Critically, the study does pooled testing and then confirmatory testing on each individual case if a pooled test is positive. In the study there were 1752 pooled samples of which 13 were false positives (in the sense that when individual confirmatory testing was done on these, every sample in all 13 pooled samples was negative).  So, even in the highly skilled testing environment at Cambridge, the false positive rate (without confirmatory testing) for people without symptoms during the week of 1-7 Feb is 0.7%. This is a much higher rate than the 1 in 400 (0.025%) reported 'to date', but it should be noted that the 1 in 400 rate was also reported for the previous week so it clearly does not take account of the large number of false positives during 1-7 Feb. It is also not clear if the 1 in 400 rate includes confirmatory testing.

The Government 'case' numbers are based on mass PCR testing and there is no evidence that any confirmatory testing has been undertaken as previously reported on this blog. The mass PCR testing will certainly have a higher false positive rate for people with no symptoms than that at Cambridge.  This is very important for understanding why the Government 'case' numbers - as well as the "1 in 3" claim are exaggerated. Based on the Cambridge data and some other reasonable assumptions it follows that a high percentage of those without symptoms testing positive are false positives (the report will provide the full Bayesian analysis).
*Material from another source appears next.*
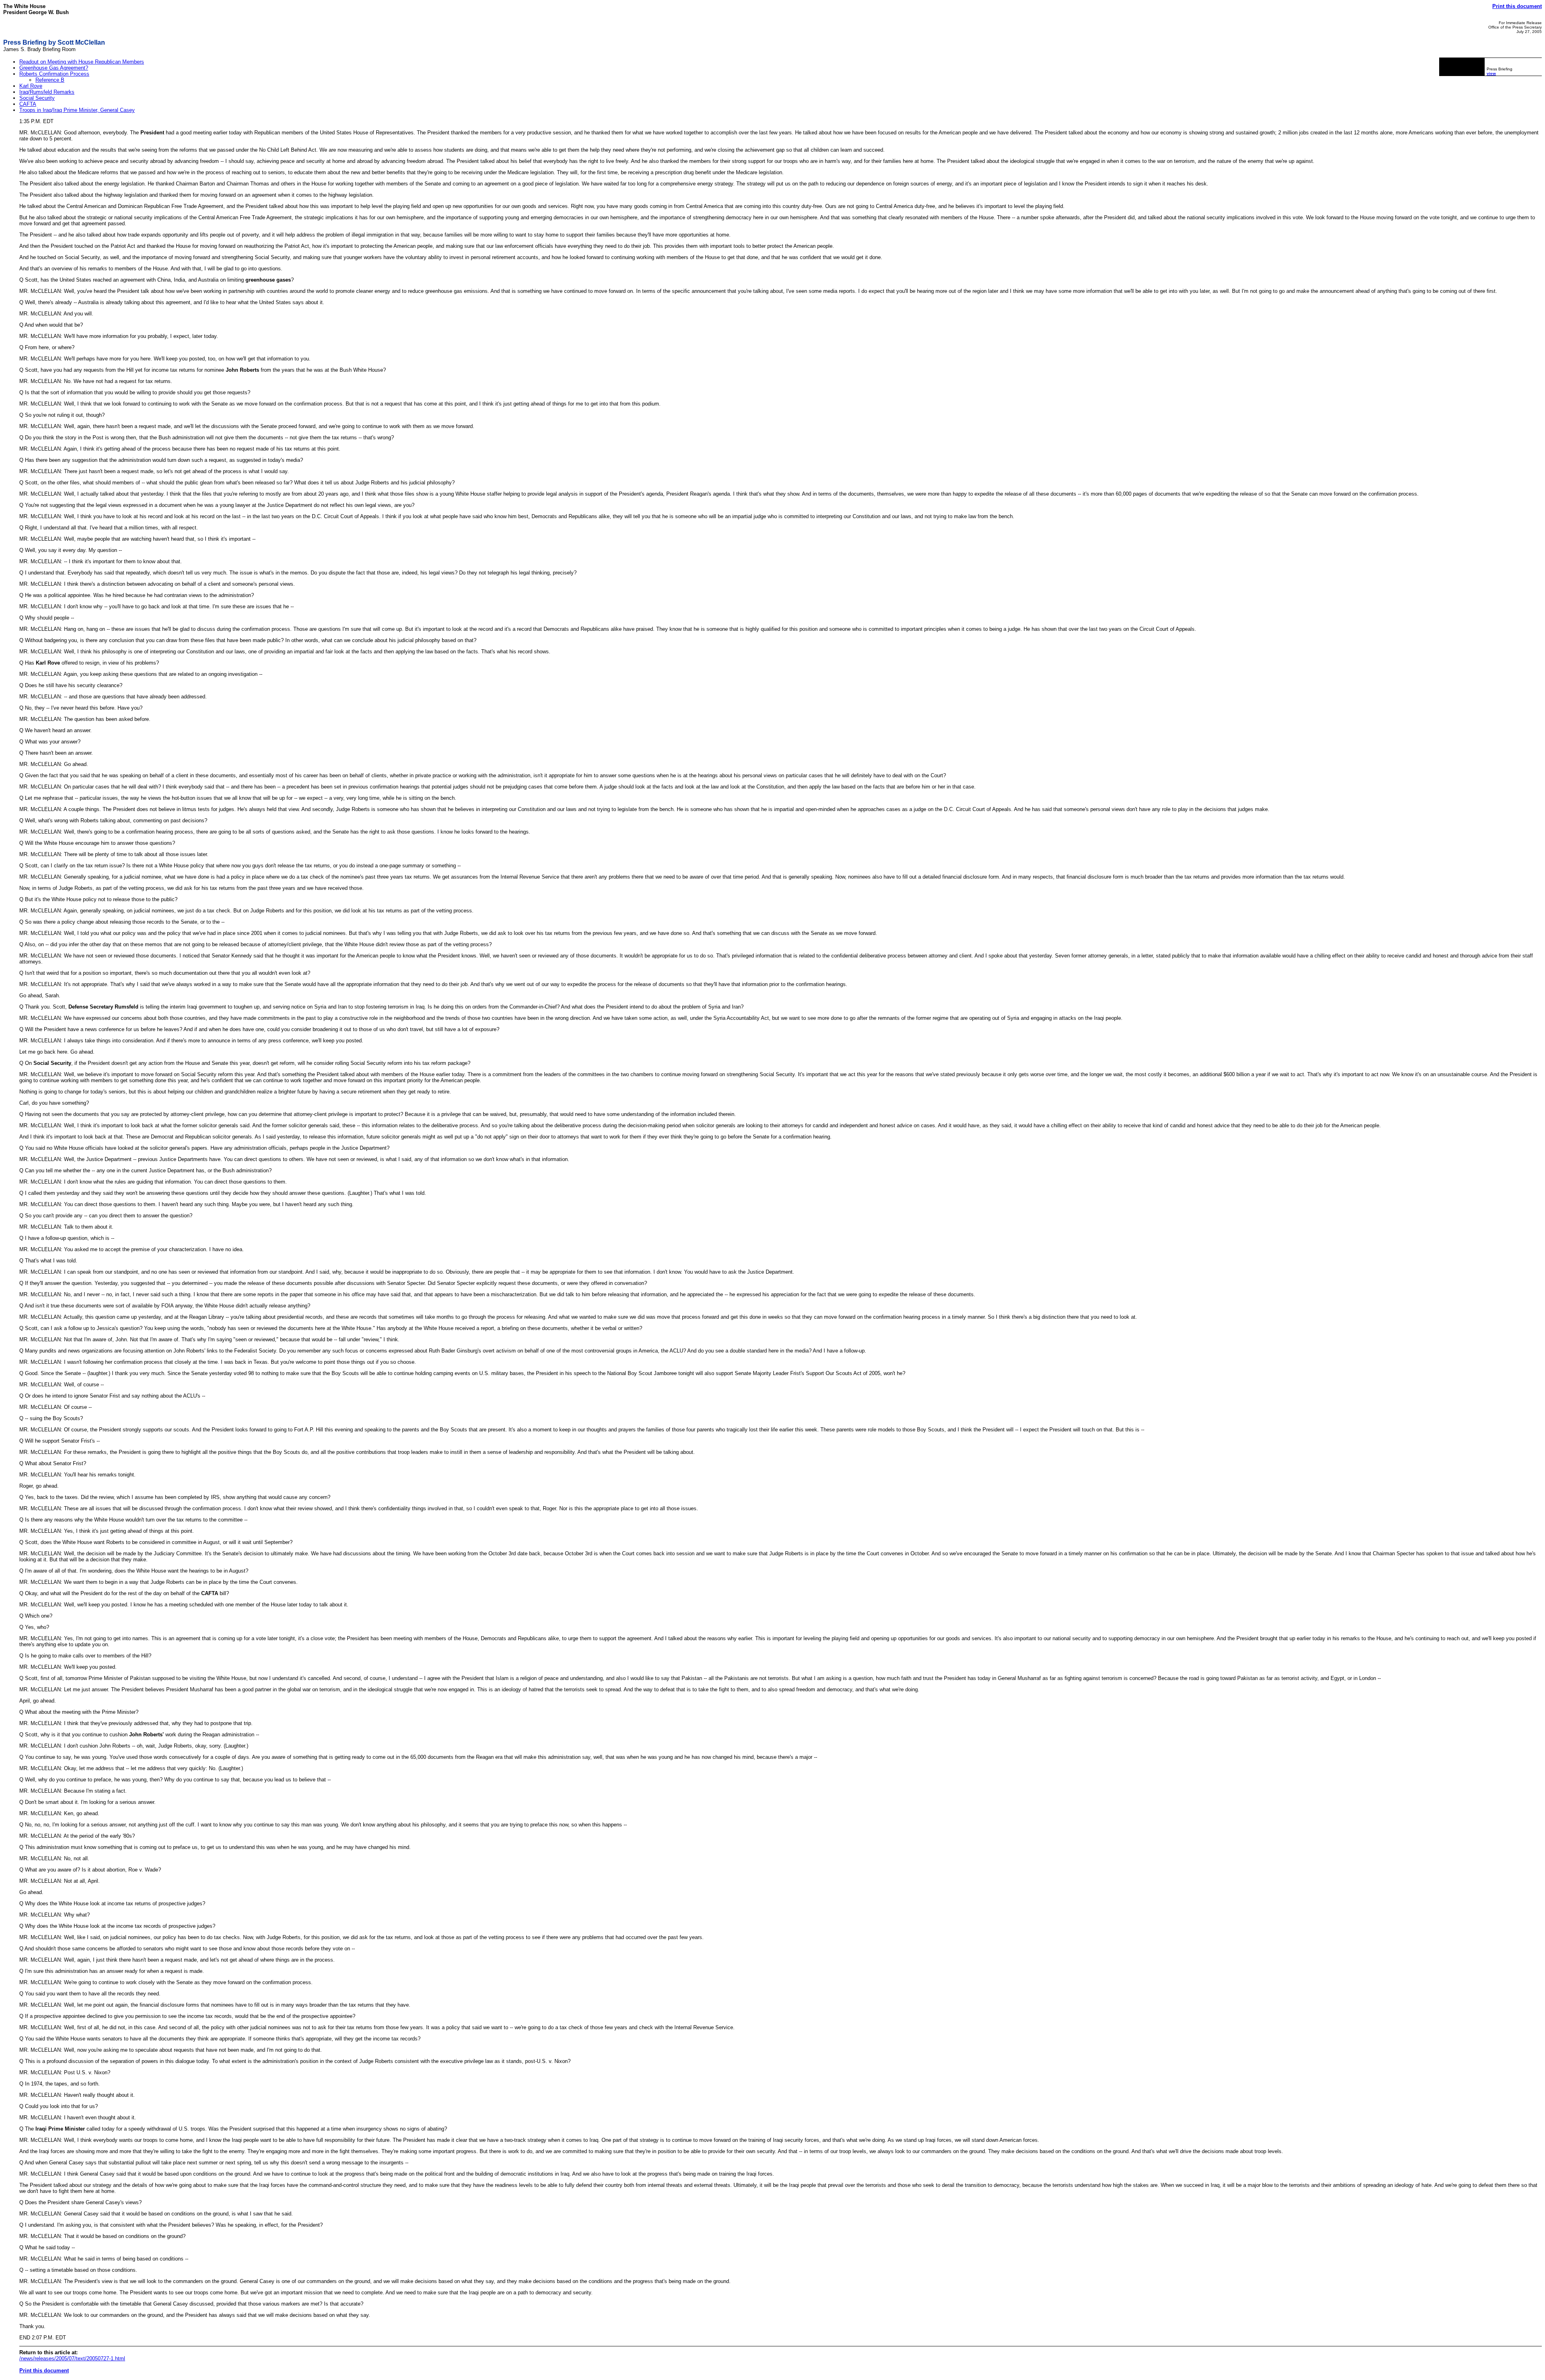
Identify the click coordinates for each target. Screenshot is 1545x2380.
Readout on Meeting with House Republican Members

1. Prof, there is a typo in both the Bayes Theorem calculations; the % sign included in the answer is in error. i.e the answer is correct without the % sign. The text quoting the answer is correct.

1. Thanks - you are right. Will fix this and update

2. I very much enjoyed your analysis and working through it. Thanks for publishing it. Rgds Andrew

3. data can be made to show whatever you want but basically the goverment has been using scare tactics for so long i dont believe much that comes from official sources , maybe because i am just a sill old 90 year old and heard diferent goverments tell so many lies.I still think the best slogan was COUGHS AND SNEEZES SPREAD DISEASES.

4. Not in a position to confirm or refute the maths, but the Cambridge university study isn't a random sample. It is a sample of a specific subset of the UK population which may well differ significantly from the overall population. The conclusions drawn from 4000+ of the same subset is not the same as the results expected if the same number of people were drawn at random from the UK wide population.

1. You are right of course. But it can be argued that the bias in the sample should have favoured the Govt claim because if any group are really liekly to have COVID but no symptoms it is surely young people. Same with the footballers in the updated report.

2. Yes but the Premier League players are in a bubble, following strict protocols to minimise transmission. They are not interacting with the rest of society.

3. Like kissing, hugging and spitting throughout the game?

4. Yes they could catch it during games but as long as they don't go into shops, on public transport etc, covid is unlikely to reach their bubble.

5. Alex let me assure you that Professional players DO NOT follow the protocols you speak of,, i know this as a fact because a member of my family and a very good friend are indeed elite footballers, they go to shops, etc

5. This will not be popular with Mr Hancock. Well done.

6. It has occurred to me that if the Nazis had had the idea of a health pandemic, they could have called the Jews super spreaders, Auschwitz a quarantine camp, and blamed the deaths on the virus.